Avoid the pain of uberjar/shade

So you want an executable jar. It’s got lots of dependent jars. What’s a geek to do?

There is the uberjar plugin for maven. But it doesn’t seem to be supported any more, it’s not in maven central, and some people report classloader issues (it works some classloader magic).

There is the Shade plugin for maven. But it unpacks (slowly) all jars into one, and has to resolve “overlapping” resources (e.g. “spring.handler” files).

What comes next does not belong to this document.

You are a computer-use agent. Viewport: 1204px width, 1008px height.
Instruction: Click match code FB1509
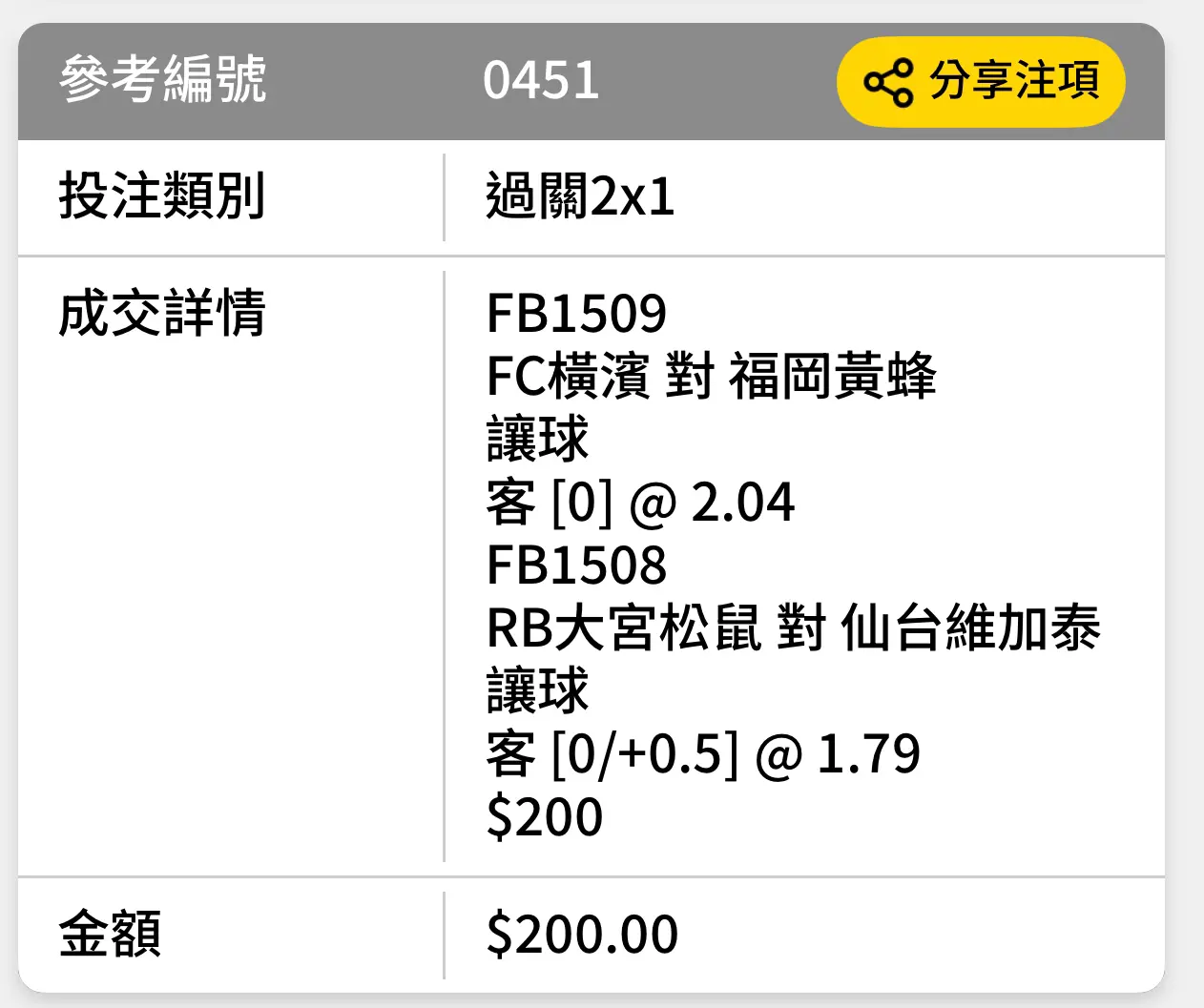click(x=576, y=313)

But don’t despair! There is a third way! Jar files can be given a classpath via the manifest file and Maven can generate it for you…

      <plugin>
        <groupId>org.apache.maven.plugins</groupId>
        <artifactId>maven-jar-plugin</artifactId>
        <configuration>
          <archive>
            <manifest>
              <addClasspath>true</addClasspath>
              <classpathPrefix>lib/</classpathPrefix>
              <mainClass>foo.bar.Baz</mainClass>
            </manifest>
          </archive>
        </configuration>
      </plugin>

Maven can also copy dependencies to a suitable location…

      <plugin>
        <groupId>org.apache.maven.plugins</groupId>
        <artifactId>maven-dependency-plugin</artifactId>
        <version>2.2</version>
        <executions>
          <execution>
            <id>copy-dependencies</id>
            <phase>package</phase>
            <goals>
              <goal>copy-dependencies</goal>
            </goals>
            <configuration>
              <outputDirectory>${project.build.directory}/lib</outputDirectory>
            </configuration>
          </execution>

Then to run it just…

java -jar myapp.jar

To deploy it requires copying more than one file, but that’s not necessarily a bad thing. In fact, 8/10 jar files prefer it. Jar. File. Fact.